Feeding the wolves
By Paul Hogendoorn
Feb. 16, 2016 – There’s a native American legend that explains the struggle that goes on inside each of us and compares it to a fierce and constant battle between two wolves. The legend explains that one wolf is evil and filled with things like anger, jealousy, greed, self-pity and arrogance. The other wolf is good and filled with opposite things, like peace, hope, serenity, humility, kindness, empathy, generosity, compassion and faith. The story is told to a young boy by an old brave or perhaps his grandfather. The young boy asks the obvious question at the end of the story, “Which wolf will win?”
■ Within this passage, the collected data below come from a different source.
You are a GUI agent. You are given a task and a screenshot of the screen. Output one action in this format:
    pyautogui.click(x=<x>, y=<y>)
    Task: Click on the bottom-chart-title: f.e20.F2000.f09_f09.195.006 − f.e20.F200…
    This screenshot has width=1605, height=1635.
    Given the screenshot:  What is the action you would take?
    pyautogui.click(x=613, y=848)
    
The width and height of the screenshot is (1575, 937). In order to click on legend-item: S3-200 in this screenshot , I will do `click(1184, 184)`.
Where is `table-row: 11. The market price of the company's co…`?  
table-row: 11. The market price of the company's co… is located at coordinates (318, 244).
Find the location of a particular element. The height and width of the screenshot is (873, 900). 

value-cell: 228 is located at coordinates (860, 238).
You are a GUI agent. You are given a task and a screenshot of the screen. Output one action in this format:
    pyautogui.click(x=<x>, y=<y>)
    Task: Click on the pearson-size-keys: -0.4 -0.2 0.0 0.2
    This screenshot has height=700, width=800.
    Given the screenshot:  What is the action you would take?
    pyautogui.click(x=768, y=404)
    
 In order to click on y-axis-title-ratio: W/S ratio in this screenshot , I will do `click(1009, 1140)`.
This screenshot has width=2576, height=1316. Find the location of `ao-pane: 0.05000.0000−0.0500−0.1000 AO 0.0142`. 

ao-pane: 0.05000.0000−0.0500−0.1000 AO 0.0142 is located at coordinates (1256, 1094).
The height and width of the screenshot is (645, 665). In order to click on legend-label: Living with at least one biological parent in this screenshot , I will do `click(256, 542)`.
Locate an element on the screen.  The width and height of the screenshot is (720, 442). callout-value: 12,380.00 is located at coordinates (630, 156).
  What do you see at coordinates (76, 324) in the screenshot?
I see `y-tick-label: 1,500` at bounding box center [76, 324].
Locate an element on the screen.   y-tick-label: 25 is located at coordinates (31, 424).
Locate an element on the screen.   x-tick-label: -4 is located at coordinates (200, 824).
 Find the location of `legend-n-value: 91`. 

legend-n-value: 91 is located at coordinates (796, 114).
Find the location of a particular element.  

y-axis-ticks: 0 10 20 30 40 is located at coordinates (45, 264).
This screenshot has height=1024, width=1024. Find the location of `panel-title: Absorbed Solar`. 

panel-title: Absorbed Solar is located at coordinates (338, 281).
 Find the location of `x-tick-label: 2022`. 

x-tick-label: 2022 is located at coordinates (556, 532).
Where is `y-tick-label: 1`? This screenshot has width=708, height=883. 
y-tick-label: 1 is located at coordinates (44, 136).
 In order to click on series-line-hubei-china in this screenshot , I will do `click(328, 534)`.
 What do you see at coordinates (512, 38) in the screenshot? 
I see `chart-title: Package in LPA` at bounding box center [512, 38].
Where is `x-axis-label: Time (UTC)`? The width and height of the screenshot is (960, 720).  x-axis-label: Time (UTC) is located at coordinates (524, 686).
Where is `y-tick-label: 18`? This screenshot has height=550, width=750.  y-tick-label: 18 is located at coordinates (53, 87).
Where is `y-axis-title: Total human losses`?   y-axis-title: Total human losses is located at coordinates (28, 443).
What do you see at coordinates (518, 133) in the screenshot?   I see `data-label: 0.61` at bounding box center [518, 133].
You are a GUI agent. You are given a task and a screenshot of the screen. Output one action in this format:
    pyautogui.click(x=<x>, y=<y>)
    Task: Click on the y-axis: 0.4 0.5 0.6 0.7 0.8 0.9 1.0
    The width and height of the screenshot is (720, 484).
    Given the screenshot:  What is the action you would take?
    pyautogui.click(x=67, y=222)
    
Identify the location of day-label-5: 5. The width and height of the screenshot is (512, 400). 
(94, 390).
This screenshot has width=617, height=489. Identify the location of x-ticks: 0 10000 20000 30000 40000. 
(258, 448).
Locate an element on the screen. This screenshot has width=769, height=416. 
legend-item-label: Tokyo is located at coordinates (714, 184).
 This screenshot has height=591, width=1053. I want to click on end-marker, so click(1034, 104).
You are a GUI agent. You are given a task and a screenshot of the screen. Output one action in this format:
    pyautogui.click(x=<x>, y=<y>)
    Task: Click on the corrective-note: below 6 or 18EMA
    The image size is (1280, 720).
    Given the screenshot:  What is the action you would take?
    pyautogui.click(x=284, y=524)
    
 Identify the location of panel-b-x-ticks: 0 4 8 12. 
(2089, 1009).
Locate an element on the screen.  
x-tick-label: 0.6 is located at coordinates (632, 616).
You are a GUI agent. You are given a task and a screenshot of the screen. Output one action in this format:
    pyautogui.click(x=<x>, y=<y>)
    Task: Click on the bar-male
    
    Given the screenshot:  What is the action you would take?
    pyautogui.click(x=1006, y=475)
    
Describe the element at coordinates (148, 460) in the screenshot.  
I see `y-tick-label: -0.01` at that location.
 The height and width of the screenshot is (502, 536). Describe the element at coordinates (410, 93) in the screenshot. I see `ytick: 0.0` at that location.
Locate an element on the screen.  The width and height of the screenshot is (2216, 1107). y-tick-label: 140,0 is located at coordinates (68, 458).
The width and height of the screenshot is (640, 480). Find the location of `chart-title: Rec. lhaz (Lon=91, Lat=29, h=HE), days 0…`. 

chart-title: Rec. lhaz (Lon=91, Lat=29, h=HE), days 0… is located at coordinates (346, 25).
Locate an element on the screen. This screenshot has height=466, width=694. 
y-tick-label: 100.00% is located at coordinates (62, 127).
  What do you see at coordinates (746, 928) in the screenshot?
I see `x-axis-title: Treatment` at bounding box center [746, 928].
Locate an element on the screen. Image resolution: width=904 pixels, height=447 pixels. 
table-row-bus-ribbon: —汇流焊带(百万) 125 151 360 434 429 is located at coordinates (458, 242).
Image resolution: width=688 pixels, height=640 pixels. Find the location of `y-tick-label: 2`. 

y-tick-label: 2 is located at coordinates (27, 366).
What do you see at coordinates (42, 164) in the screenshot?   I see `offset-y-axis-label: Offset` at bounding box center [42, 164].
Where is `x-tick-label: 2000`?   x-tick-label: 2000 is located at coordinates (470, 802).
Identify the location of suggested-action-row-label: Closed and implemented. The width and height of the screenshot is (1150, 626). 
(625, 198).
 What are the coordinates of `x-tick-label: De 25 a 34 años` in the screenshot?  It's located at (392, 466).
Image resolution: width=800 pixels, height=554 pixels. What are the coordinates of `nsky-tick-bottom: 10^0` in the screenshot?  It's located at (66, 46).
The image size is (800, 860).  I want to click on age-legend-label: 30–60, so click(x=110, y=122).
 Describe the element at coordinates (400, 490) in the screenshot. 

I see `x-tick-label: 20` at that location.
The question is as relevant to us today as it was when it was originally asked. The battle rages on not only in each of us individually, but it is fought in our workplaces, our communities, and even our countries too. Last month, we watched the arrival of the first refugee families in Toronto. It was a small handful of people, but the press was there in droves. I watched the arrival unfold on the news — the Prime Minister of Canada was there giving hugs and helping kids put on winter jackets. The battle of the wolves inside my head raged. This is a handful of people, I thought, and there are hundreds of thousands that need to be helped, and many more still waiting to escape. There’s still a complicated war we are reluctant to fight in that area of the world, and it will be difficult to win, if it can be won at all. The leader I saw moments ago on TV giving out hugs and winter jackets is the same leader that withdrew our country’s fighter jets from the cause. The evil wolf was clearly winning the battle in my head; the problem over there was too big, and what I was watching on TV — the arrival of a couple families to a new land — was not going to change anything at all. But then I started to see some of the other things: the relief and joy on the faces of those first off the plane; the welcoming embrace from strangers there to greet them to a new land; the stories of communities, churches and groups of people rising up to the challenge of sponsoring a family or multiple families. Perhaps these small acts would not change the entire world and fix the seemingly unfixable problem, but it was changing the world for those who are coming, and it even seemed to be changing the world for all those that are rallying their energies to receive them. The good wolf was starting to fight back. Faith, hope and love — actually put into action — is the only way to defeat the evil wolf in our heads.
It’s the same with our workplaces. A new initiative or idea is brought forward, and the wolves start to do battle. Some leadership experts suggest that a small group (perhaps only 10 per cent) of your people will embrace it and want it to succeed, while an equal-sized group will be bound and determined to see it fail. Both of these smaller groups, like the two wolves, will petition for the hearts and minds of the 80 per cent in the middle. Which wolf will win?
Many companies I see today are hamstrung by this battle. They want to make improvements, but they don’t want to incite the negative energies and influences they know lays in wait. Some might suggest that identifying and eliminating the negative influences is the answer, and perhaps in some cases that might be, but the evil wolf always creeps back in. Simply focusing on the elimination of negative attitudes does not guarantee that good attitudes will survive, let alone thrive. The 80 per cent in the middle are those who have been exposed to many well-intended but poorly executed plans, and they remember both of those things — the good intentions, and the negative outcomes. It’s even worse when the previous changes were never perceived as being well-intended for them, but only intended for the company.
So, which wolf wins? The answer is always the same — the wolf you feed is the wolf that will win. It’s the one that gains the strength needed to prevail. You can’t simply starve the other one out, because it always finds another source for food.
Which one are you feeding? If we want to get anything good accomplished, it’s a question we need to ask ourselves every day.